"Ecstatic."
That's how Deb Pauly felt Tuesday night, but it wasn't just because she had won another term on the Jordan school board. Instead, Pauly and others were in a mood to celebrate after voters agreed to fund education by raising local taxes.
The outcome was hardly a foregone conclusion: Jordan voters had rejected three such requests in the past five years, and the school district was one of only about 10 percent in the state without a major supplemental operating levy. On Tuesday, though, voters passed both of the school board's 10-year levy requests despite the dour economy.

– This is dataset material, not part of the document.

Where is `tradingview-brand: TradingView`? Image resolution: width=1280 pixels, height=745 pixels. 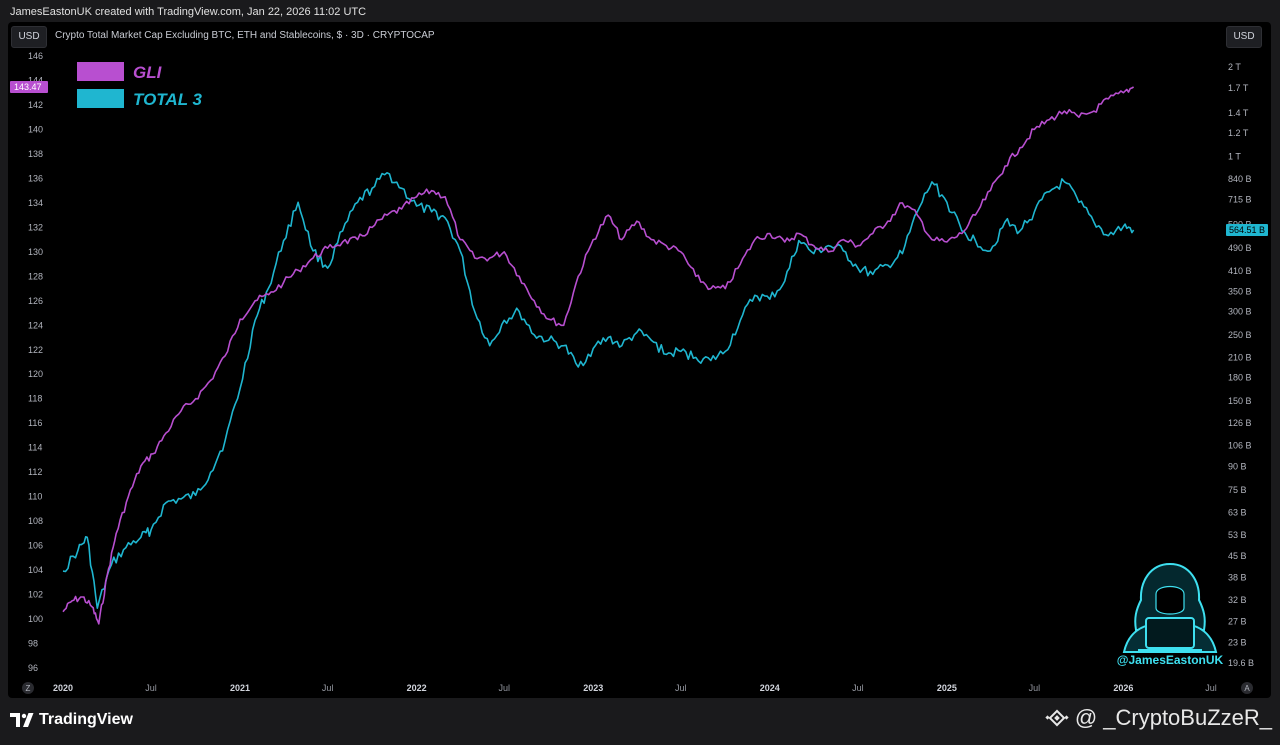
tradingview-brand: TradingView is located at coordinates (72, 720).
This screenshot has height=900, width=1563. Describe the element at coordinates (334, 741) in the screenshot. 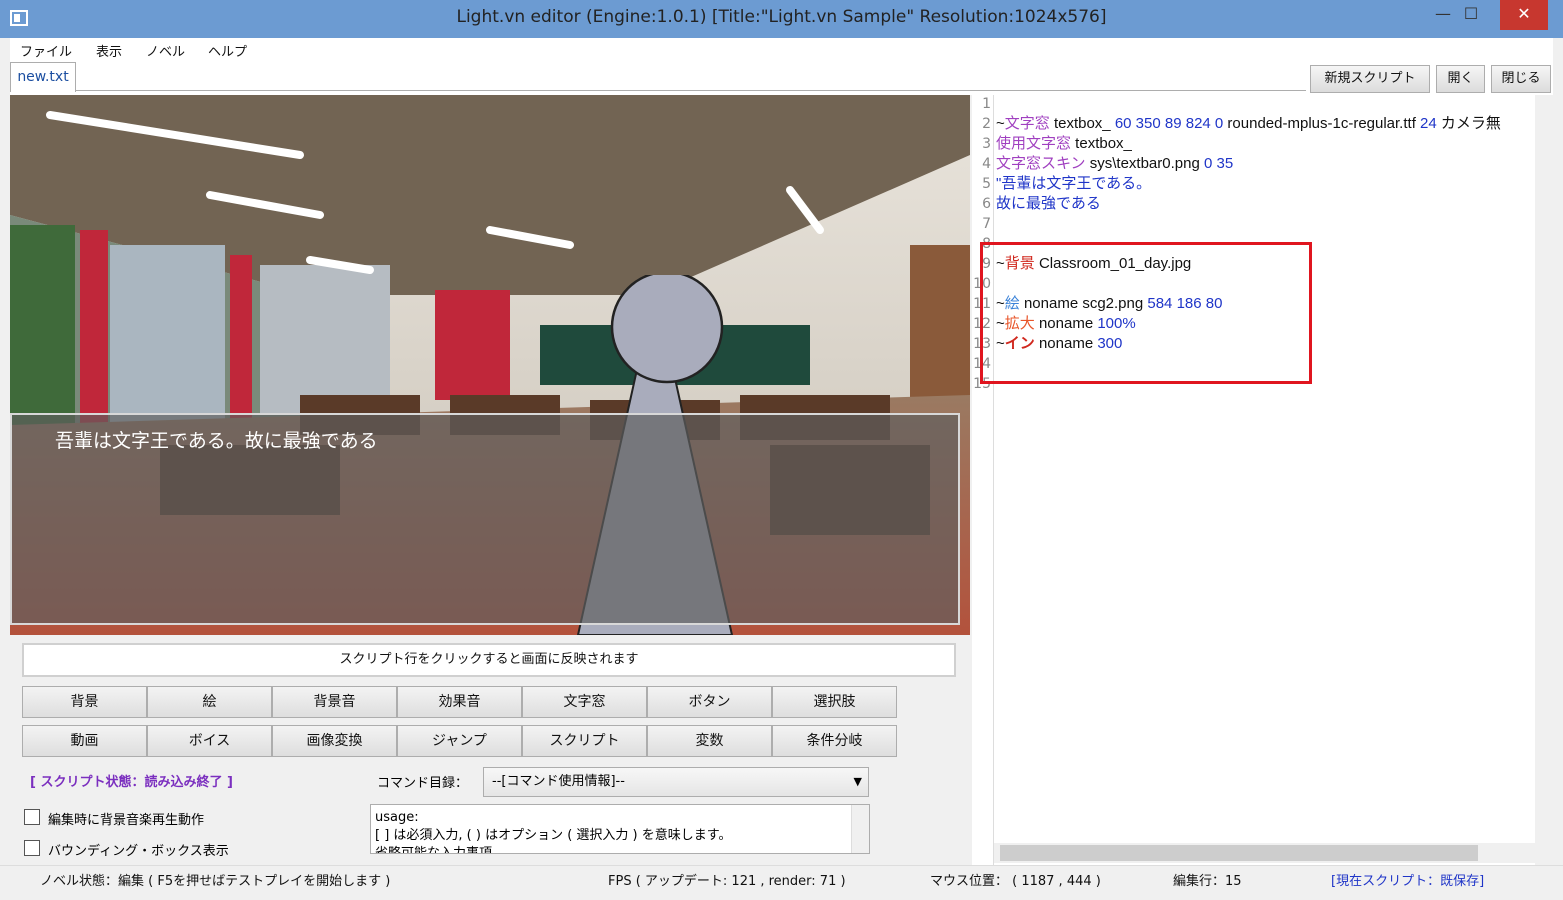

I see `cmd-image-transform-button: 画像変換` at that location.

Jordan was approving a tax increase even as voters in nearby Prior Lake were electing candidates opposed to tax increases. Two of the three candidates supported by the stop-runaway-spending group known as Citizens for Accountable Government were elected to the City Council, including mayoral candidate Mike Myser.
"The race for mayor was about fiscal responsibility and accountability," said former Mayor Wes Mader, an activist with that group. "The current administration went all out to sell their candidate and their version of the facts, but the voters didn't buy it."

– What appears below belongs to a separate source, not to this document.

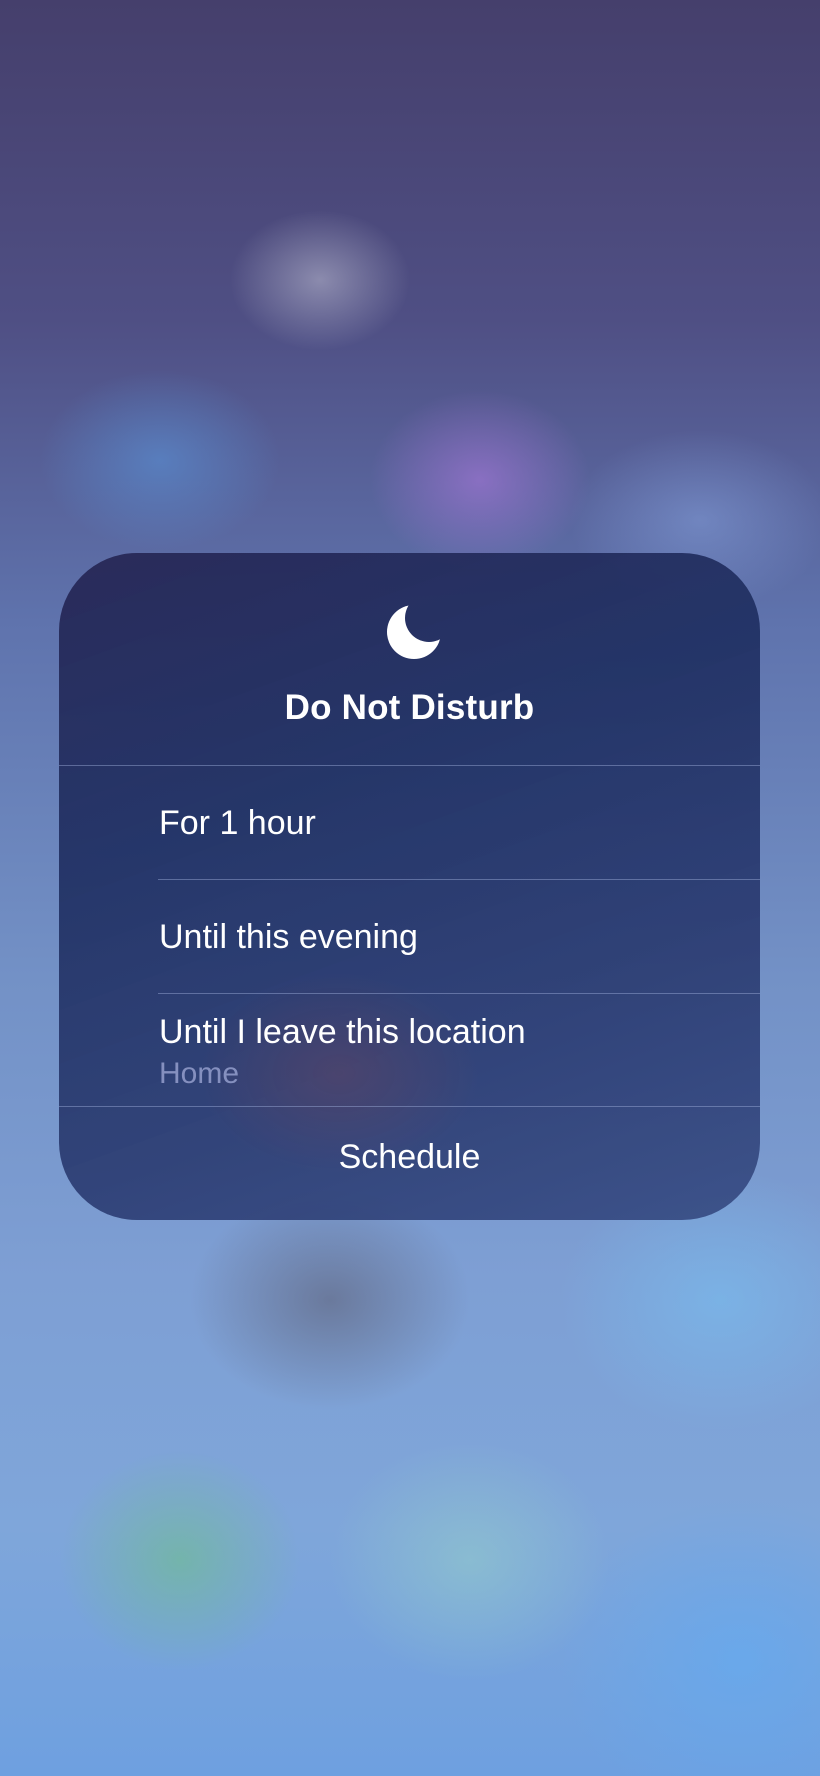 Image resolution: width=820 pixels, height=1776 pixels. What do you see at coordinates (200, 1074) in the screenshot?
I see `location-sublabel: Home` at bounding box center [200, 1074].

But Mayor Jack Haugen, who opted not to run, said the results don't represent a repudiation of his eight years in office.
Mayoral candidates Steve Millar and Troy Presler, who "shared a commitment to the future," in Haugen's words, drew "55 or 56 percent of the votes," he said. "And this was an off-year election, with very low turnout -- 17 percent. So the number who really supported [Myser's] ideology was 7 percent of our public. But that's how it works in an off-year election.
"To me, it doesn't indicate any dissatisfaction," he said. Rather, unhappy people are more motivated to vote in an election without any marquee races than are those who are content with the way things are. Besides, he said, incumbent Warren Erickson, a strong defender of the status quo, was returned to office along with Mader-backed dissenter Richard Keeney.